YOUR INSTRUCTIONS:
Return each line of the data below exactly, omitting any pictures.

RECORDS SUPPLIED:

▼

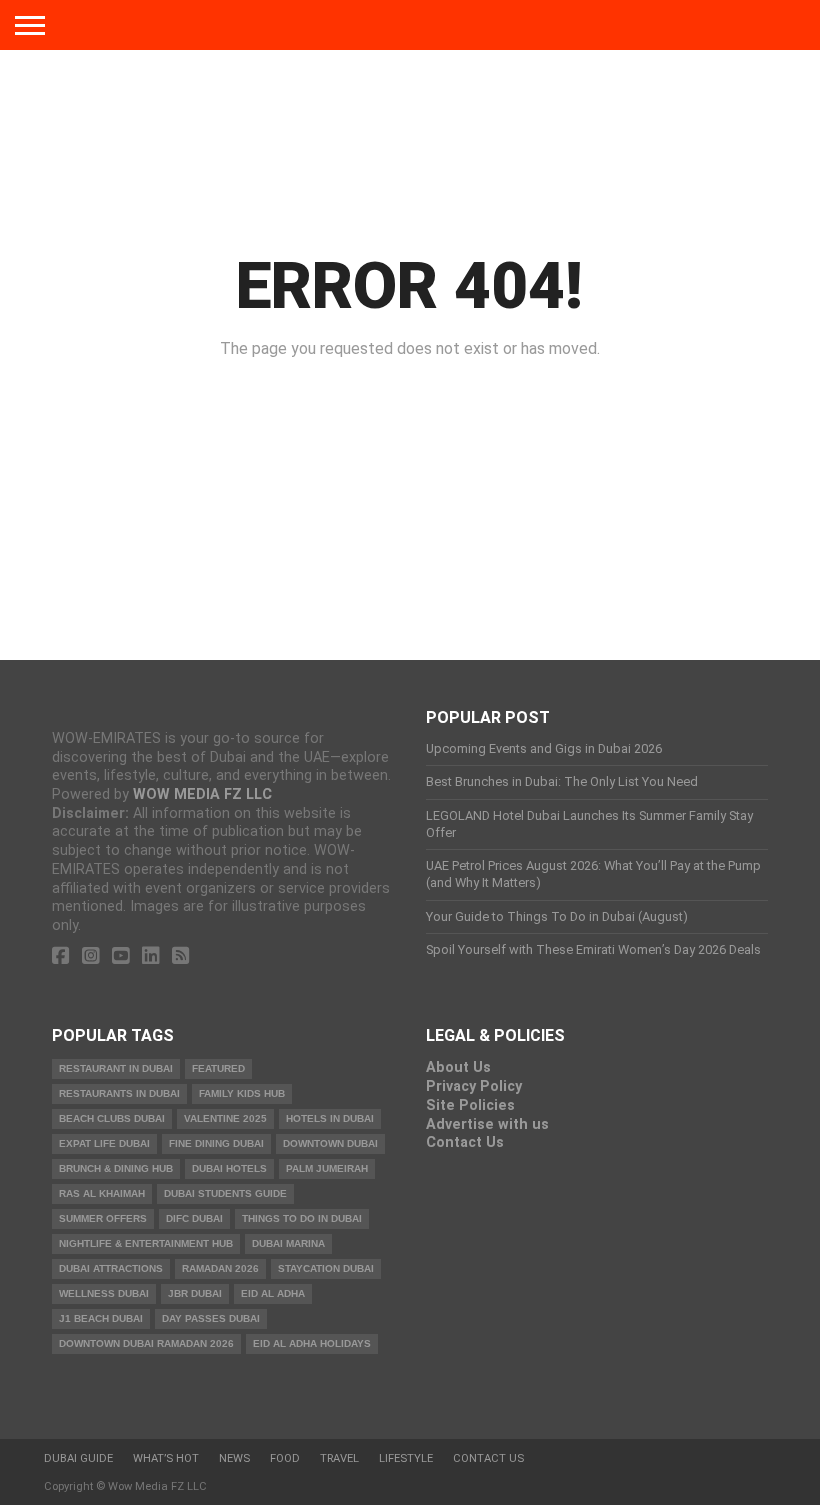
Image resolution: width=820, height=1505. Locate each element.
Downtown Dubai (330, 1143)
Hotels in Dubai (330, 1118)
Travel (339, 1458)
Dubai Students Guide (225, 1193)
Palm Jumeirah (327, 1168)
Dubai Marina (288, 1243)
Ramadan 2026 (220, 1268)
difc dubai (194, 1218)
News (234, 1458)
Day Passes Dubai (211, 1318)
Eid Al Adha (273, 1293)
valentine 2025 (225, 1118)
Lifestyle (406, 1458)
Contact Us (465, 1142)
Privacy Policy (474, 1086)
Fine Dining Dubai (216, 1143)
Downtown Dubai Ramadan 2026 (146, 1343)
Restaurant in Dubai (116, 1068)
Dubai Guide (78, 1458)
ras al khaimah (102, 1193)
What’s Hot (166, 1458)
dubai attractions (111, 1268)
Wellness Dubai (104, 1293)
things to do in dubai (302, 1218)
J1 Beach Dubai (101, 1318)
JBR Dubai (195, 1293)
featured (218, 1068)
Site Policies (470, 1105)
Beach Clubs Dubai (112, 1118)
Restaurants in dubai (119, 1093)
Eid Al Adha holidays (312, 1343)
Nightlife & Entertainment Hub (146, 1243)
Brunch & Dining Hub (116, 1168)
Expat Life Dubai (104, 1143)
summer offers (103, 1218)
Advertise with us (487, 1124)
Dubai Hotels (229, 1168)
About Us (458, 1067)
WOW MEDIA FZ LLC (202, 794)
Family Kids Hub (242, 1093)
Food (285, 1458)
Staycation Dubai (326, 1268)
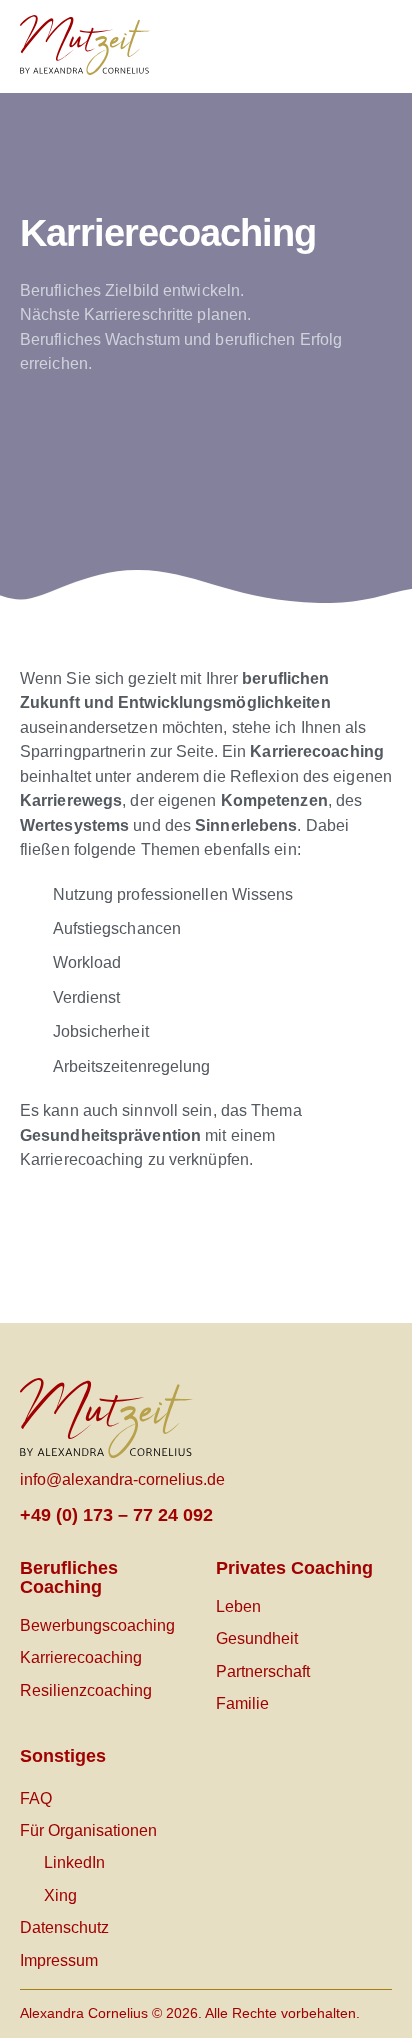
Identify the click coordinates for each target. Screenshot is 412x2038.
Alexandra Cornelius (84, 2013)
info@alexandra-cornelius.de (122, 1479)
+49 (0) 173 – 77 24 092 (116, 1515)
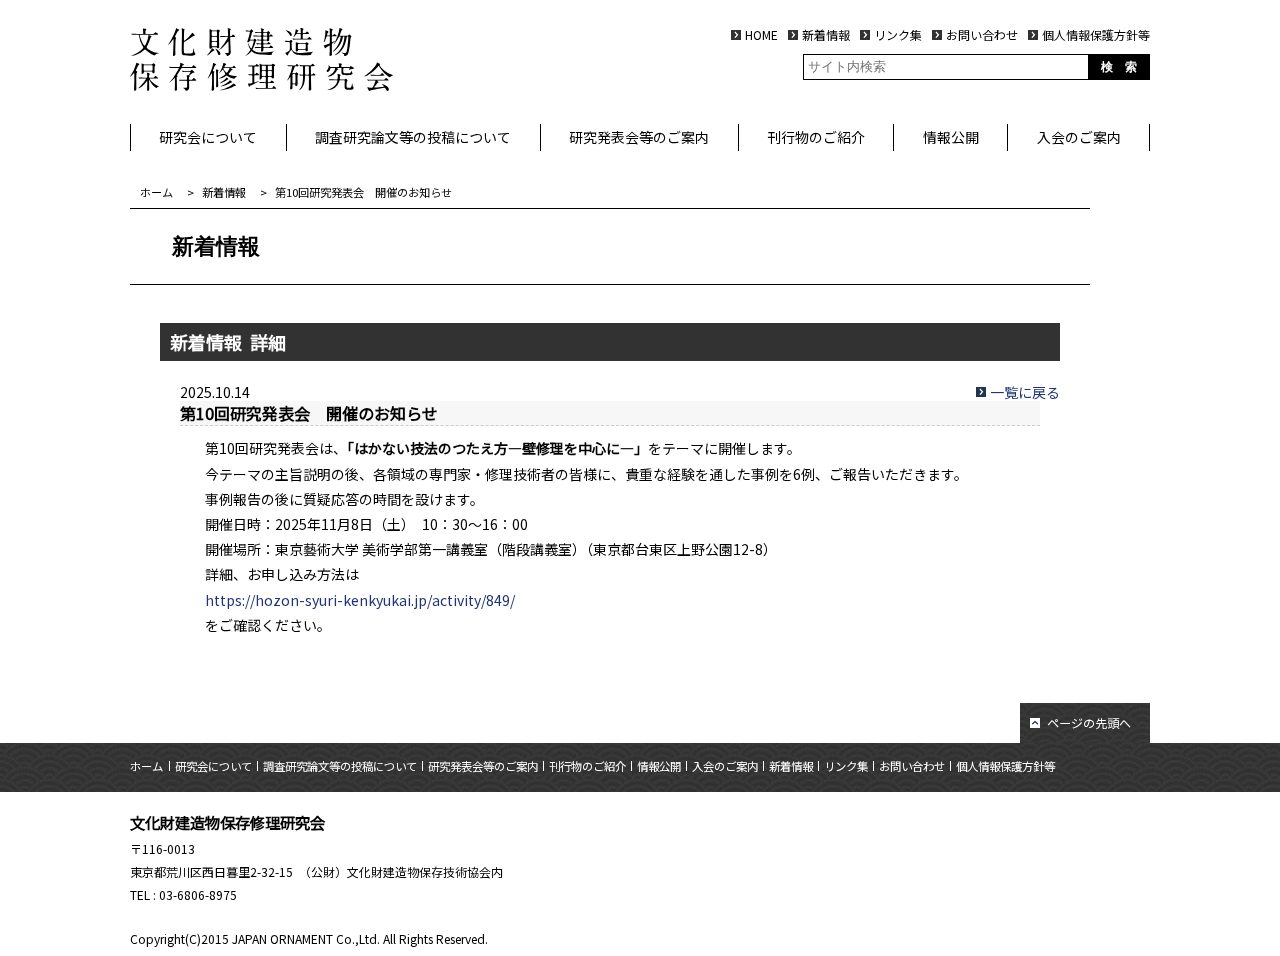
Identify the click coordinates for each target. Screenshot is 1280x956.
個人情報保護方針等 (1096, 34)
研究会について (208, 137)
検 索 (1119, 67)
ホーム (156, 192)
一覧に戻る (1025, 392)
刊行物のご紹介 (816, 137)
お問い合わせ (982, 34)
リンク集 (898, 34)
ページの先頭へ (1089, 722)
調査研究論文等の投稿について (413, 137)
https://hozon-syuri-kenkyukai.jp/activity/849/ (360, 600)
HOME (761, 34)
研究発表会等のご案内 (639, 137)
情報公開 (951, 137)
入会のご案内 (1079, 137)
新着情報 (826, 34)
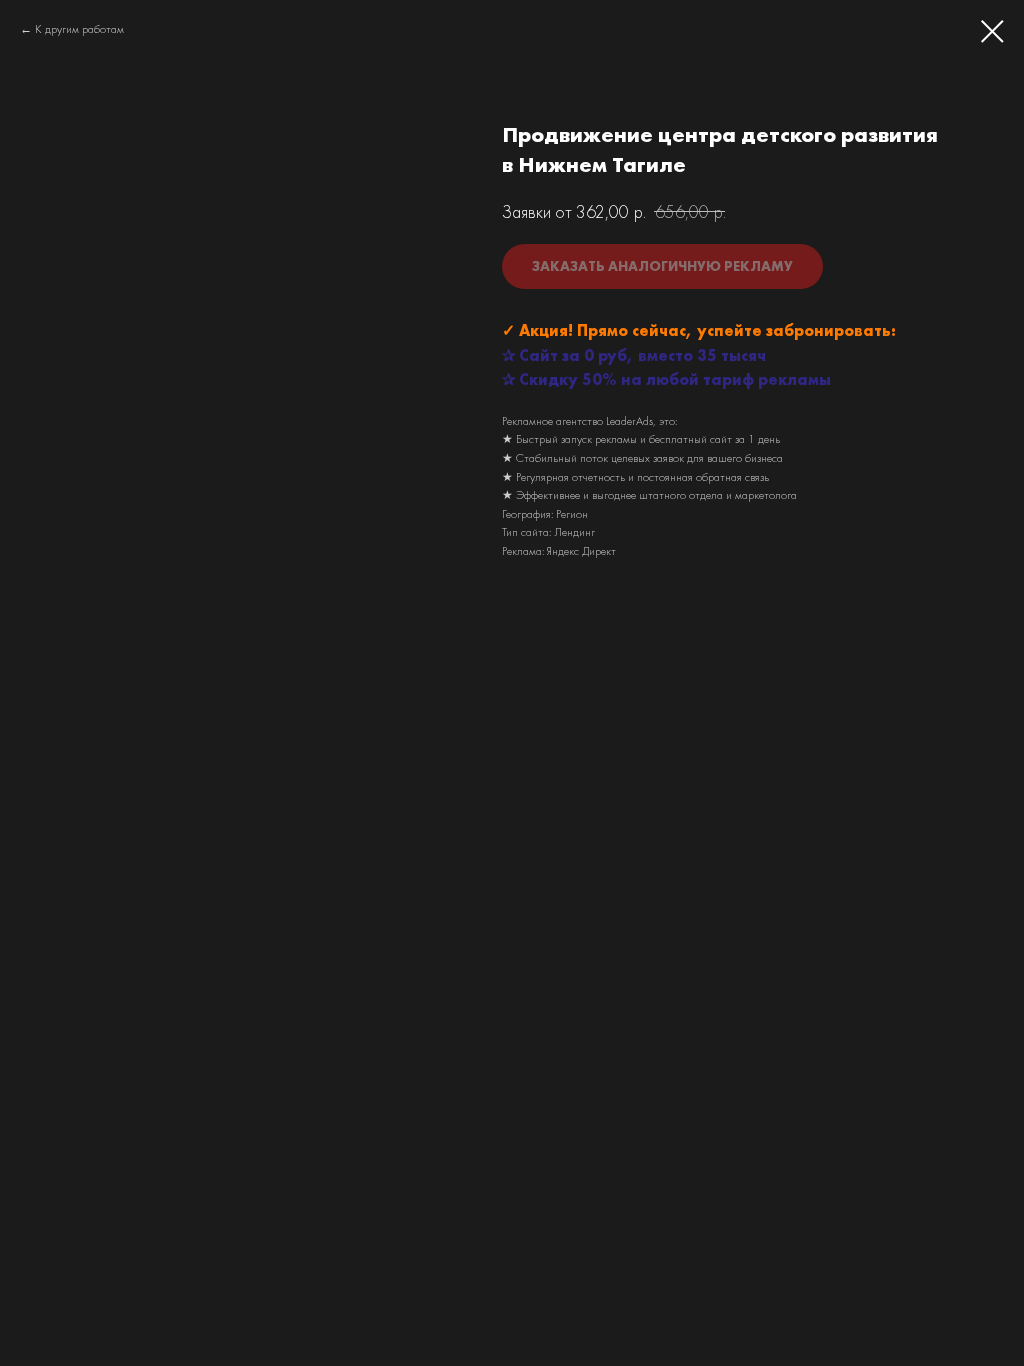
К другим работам (79, 29)
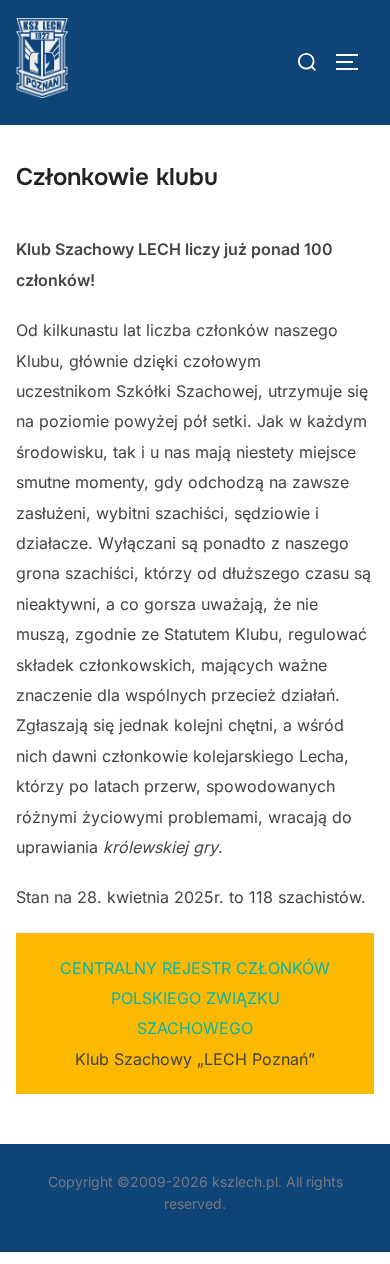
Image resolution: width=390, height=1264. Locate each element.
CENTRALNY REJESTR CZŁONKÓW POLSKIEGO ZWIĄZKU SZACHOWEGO (195, 998)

▲

RESULT BELOW:
Image resolution: width=820, height=1505. Locate each element.
Downtown Dubai (330, 1143)
Hotels in Dubai (330, 1118)
Travel (339, 1458)
Dubai Students Guide (225, 1193)
Palm Jumeirah (327, 1168)
Dubai Marina (288, 1243)
Ramadan 2026 (220, 1268)
difc dubai (194, 1218)
News (234, 1458)
Day Passes Dubai (211, 1318)
Eid Al Adha (273, 1293)
valentine 2025 (225, 1118)
Lifestyle (406, 1458)
Contact Us (465, 1142)
Privacy Policy (474, 1086)
Fine Dining Dubai (216, 1143)
Downtown Dubai Ramadan 2026 (146, 1343)
Restaurant in Dubai (116, 1068)
Dubai Guide (78, 1458)
ras al khaimah (102, 1193)
What’s Hot (166, 1458)
dubai attractions (111, 1268)
Wellness Dubai (104, 1293)
things to do in dubai (302, 1218)
J1 Beach Dubai (101, 1318)
JBR Dubai (195, 1293)
featured (218, 1068)
Site Policies (470, 1105)
Beach Clubs Dubai (112, 1118)
Restaurants in dubai (119, 1093)
Eid Al Adha holidays (312, 1343)
Nightlife & Entertainment Hub (146, 1243)
Brunch & Dining Hub (116, 1168)
Expat Life Dubai (104, 1143)
summer offers (103, 1218)
Advertise with us (487, 1124)
Dubai Hotels (229, 1168)
About Us (458, 1067)
WOW MEDIA FZ LLC (202, 794)
Family Kids Hub (242, 1093)
Food (285, 1458)
Staycation Dubai (326, 1268)
Identify the click coordinates for each target. Screenshot is 412x2038.
Alexandra Cornelius (84, 2013)
info@alexandra-cornelius.de (122, 1479)
+49 (0) 173 – 77 24 092 (116, 1515)
Identify the click coordinates for each target. Screenshot is 1280x956.
個人情報保護方針等 (1096, 34)
研究会について (208, 137)
検 索 (1119, 67)
ホーム (156, 192)
一覧に戻る (1025, 392)
刊行物のご紹介 (816, 137)
お問い合わせ (982, 34)
リンク集 (898, 34)
ページの先頭へ (1089, 722)
調査研究論文等の投稿について (413, 137)
https://hozon-syuri-kenkyukai.jp/activity/849/ (360, 600)
HOME (761, 34)
研究発表会等のご案内 (639, 137)
情報公開 (951, 137)
入会のご案内 (1079, 137)
新着情報 (826, 34)
К другим работам (79, 29)
Image resolution: width=390, height=1264. Locate each element.
CENTRALNY REJESTR CZŁONKÓW POLSKIEGO ZWIĄZKU SZACHOWEGO (195, 998)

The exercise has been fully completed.